Data excerpts
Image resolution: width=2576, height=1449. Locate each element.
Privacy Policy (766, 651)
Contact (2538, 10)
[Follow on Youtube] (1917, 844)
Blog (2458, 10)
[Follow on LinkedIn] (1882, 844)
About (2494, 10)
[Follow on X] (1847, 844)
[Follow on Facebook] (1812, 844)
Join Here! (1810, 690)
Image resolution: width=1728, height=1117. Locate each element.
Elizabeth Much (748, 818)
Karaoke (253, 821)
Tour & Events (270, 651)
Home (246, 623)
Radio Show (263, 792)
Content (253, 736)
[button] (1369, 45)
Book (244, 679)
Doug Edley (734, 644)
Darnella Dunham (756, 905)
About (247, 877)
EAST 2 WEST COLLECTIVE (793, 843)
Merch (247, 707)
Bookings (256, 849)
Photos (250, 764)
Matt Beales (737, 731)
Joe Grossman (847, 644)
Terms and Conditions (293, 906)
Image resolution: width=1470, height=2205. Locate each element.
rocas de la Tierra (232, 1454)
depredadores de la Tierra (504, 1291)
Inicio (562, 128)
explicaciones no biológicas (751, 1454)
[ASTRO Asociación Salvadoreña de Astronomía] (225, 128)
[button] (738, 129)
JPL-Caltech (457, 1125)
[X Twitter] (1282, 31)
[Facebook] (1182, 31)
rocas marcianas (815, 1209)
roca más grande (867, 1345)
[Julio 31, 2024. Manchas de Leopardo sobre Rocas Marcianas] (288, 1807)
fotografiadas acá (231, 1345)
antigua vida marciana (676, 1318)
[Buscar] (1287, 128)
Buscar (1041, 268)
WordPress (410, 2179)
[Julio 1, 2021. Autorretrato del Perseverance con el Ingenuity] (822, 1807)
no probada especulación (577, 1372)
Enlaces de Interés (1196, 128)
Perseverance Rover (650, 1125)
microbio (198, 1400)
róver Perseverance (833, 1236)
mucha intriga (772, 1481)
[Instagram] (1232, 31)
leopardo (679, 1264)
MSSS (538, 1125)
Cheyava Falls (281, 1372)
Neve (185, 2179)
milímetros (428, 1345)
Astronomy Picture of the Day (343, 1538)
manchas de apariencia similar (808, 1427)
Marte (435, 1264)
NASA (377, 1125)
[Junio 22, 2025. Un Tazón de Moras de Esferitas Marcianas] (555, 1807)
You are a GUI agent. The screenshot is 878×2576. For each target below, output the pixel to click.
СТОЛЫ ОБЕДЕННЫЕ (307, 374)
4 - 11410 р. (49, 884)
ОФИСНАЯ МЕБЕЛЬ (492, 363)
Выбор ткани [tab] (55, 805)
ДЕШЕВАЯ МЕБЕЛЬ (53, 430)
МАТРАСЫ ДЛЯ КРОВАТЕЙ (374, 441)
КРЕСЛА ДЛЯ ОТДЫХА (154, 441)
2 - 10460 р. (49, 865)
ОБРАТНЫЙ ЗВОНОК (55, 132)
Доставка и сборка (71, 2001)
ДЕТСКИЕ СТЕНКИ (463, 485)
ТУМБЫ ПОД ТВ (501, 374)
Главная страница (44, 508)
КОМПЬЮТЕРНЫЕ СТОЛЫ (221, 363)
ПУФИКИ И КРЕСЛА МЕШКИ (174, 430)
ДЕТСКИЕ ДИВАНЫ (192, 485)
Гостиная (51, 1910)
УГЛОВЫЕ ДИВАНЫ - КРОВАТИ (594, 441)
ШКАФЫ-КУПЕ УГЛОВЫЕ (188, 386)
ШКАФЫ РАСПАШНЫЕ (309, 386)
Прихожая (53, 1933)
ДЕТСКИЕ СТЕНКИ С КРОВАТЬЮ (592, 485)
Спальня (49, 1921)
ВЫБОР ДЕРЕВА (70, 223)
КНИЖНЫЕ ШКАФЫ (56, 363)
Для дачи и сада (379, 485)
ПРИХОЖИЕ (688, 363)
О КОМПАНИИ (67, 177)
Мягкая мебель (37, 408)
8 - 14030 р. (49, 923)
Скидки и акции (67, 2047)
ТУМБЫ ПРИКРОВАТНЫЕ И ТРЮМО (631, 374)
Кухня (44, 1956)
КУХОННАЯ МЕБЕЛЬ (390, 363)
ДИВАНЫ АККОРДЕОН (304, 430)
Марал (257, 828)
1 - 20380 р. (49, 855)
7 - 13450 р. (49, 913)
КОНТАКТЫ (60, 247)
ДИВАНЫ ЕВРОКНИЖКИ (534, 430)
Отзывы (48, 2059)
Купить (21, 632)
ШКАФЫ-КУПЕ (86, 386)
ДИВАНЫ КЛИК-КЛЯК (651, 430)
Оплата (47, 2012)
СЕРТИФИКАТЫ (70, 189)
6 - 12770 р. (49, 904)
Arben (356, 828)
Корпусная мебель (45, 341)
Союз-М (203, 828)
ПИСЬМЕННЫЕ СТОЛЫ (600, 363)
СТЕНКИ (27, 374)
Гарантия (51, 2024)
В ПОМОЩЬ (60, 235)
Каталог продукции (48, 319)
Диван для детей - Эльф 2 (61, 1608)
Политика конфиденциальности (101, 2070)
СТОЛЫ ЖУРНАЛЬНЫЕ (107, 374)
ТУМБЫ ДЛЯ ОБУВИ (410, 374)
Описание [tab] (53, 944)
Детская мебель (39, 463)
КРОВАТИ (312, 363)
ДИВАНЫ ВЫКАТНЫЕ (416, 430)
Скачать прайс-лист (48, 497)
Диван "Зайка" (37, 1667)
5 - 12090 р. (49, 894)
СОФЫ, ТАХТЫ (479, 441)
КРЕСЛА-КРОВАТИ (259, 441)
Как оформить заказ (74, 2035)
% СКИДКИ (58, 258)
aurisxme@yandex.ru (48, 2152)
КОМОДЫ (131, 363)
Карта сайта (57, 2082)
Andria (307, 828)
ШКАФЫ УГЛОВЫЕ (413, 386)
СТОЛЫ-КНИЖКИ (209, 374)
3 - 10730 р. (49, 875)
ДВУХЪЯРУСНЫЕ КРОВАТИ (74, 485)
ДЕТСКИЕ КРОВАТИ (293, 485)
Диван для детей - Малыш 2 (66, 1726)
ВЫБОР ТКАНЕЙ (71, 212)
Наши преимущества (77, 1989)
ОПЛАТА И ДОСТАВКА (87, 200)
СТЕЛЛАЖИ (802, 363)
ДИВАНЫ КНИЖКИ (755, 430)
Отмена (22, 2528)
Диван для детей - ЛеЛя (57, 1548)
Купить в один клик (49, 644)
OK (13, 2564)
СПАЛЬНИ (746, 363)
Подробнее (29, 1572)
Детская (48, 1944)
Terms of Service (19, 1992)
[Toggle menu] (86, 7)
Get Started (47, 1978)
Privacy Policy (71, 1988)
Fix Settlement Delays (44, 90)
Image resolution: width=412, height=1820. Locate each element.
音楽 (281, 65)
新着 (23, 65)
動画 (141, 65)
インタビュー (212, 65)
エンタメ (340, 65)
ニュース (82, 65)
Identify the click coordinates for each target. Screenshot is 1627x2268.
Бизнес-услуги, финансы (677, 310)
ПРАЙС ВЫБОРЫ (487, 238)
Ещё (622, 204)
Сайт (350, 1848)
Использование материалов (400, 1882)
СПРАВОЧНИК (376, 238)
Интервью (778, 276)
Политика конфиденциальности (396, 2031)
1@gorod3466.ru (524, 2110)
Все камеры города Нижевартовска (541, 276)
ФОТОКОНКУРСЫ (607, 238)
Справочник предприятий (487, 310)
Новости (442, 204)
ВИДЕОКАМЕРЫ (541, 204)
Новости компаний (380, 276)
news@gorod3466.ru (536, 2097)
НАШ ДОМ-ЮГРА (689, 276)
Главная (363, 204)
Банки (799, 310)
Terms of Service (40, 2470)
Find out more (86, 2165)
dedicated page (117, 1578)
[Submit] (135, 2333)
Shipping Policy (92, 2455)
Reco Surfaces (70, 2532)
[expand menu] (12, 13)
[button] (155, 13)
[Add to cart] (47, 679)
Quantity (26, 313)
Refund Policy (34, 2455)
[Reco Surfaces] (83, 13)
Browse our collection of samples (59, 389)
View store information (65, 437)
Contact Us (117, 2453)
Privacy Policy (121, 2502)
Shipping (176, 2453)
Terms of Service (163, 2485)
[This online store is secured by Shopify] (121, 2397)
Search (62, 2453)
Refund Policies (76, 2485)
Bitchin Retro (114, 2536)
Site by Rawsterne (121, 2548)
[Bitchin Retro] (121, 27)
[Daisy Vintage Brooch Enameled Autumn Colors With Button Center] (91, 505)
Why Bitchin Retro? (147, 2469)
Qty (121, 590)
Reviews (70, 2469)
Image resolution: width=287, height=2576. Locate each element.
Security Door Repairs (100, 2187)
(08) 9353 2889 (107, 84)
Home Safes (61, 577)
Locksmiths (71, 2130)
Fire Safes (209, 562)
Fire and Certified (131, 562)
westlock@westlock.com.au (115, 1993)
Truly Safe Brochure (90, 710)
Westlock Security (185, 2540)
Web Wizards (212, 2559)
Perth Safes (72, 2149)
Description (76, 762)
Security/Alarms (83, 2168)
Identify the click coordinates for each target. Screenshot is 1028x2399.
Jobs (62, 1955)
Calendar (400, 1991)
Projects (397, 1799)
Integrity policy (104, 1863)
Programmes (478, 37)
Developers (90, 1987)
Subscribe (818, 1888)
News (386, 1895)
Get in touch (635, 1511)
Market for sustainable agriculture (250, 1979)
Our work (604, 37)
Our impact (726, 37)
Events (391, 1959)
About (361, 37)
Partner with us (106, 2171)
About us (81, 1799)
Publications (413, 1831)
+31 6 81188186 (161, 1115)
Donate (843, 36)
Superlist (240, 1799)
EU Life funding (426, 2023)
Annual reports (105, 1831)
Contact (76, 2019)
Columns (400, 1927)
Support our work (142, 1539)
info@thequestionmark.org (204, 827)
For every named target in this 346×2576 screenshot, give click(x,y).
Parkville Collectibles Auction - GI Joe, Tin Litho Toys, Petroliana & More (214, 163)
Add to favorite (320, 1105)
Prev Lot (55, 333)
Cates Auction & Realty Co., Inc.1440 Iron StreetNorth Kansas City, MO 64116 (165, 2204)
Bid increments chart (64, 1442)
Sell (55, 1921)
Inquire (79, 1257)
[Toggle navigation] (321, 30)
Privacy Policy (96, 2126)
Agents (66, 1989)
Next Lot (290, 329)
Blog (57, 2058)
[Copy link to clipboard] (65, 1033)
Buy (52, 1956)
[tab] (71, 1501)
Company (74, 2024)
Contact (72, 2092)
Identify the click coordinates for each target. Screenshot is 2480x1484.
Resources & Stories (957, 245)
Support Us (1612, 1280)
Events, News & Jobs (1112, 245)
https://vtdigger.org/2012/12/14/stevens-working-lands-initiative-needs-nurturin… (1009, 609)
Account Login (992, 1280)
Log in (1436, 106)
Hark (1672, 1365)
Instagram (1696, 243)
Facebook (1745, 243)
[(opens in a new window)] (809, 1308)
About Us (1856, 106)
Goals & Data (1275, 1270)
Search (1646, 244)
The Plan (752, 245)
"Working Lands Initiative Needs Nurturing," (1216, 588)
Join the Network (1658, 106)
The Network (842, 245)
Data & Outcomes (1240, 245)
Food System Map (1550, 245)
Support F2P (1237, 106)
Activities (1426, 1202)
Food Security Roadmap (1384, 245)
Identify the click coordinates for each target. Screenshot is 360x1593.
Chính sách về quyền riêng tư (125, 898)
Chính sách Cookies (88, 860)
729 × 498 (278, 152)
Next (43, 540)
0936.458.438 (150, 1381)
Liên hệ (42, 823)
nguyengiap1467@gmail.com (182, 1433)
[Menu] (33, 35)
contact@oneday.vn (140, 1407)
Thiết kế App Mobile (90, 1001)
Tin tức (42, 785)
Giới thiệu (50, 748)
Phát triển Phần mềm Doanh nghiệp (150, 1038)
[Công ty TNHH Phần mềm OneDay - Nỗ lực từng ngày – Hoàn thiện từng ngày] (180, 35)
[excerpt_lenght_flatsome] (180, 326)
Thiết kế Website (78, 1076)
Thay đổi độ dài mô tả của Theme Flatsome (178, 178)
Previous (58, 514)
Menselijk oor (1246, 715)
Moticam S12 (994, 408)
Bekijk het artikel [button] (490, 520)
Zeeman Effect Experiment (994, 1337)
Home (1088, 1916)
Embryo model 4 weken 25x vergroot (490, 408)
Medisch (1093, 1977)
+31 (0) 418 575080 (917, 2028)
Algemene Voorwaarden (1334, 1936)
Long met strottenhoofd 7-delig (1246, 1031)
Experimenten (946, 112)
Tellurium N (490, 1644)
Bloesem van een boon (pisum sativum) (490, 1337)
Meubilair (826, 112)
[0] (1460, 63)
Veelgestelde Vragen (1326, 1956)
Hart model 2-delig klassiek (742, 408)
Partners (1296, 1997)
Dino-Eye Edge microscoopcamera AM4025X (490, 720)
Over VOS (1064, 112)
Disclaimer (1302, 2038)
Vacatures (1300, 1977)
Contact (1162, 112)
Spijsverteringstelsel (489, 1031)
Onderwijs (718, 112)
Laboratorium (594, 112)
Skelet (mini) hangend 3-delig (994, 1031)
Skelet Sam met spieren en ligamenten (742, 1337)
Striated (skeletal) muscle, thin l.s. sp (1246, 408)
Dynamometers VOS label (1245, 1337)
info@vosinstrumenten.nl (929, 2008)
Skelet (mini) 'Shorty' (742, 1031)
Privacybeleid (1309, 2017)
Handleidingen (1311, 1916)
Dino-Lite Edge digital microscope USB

### Directions for this task
Starting at the line that has "Medisch (1093, 1977)" in the records above, restate word for word every line until the one that has "Contact (1162, 112)", and include that one as well.

### Solution to this task
Medisch (1093, 1977)
+31 (0) 418 575080 (917, 2028)
Algemene Voorwaarden (1334, 1936)
Long met strottenhoofd 7-delig (1246, 1031)
Experimenten (946, 112)
Tellurium N (490, 1644)
Bloesem van een boon (pisum sativum) (490, 1337)
Meubilair (826, 112)
[0] (1460, 63)
Veelgestelde Vragen (1326, 1956)
Hart model 2-delig klassiek (742, 408)
Partners (1296, 1997)
Dino-Eye Edge microscoopcamera AM4025X (490, 720)
Over VOS (1064, 112)
Disclaimer (1302, 2038)
Vacatures (1300, 1977)
Contact (1162, 112)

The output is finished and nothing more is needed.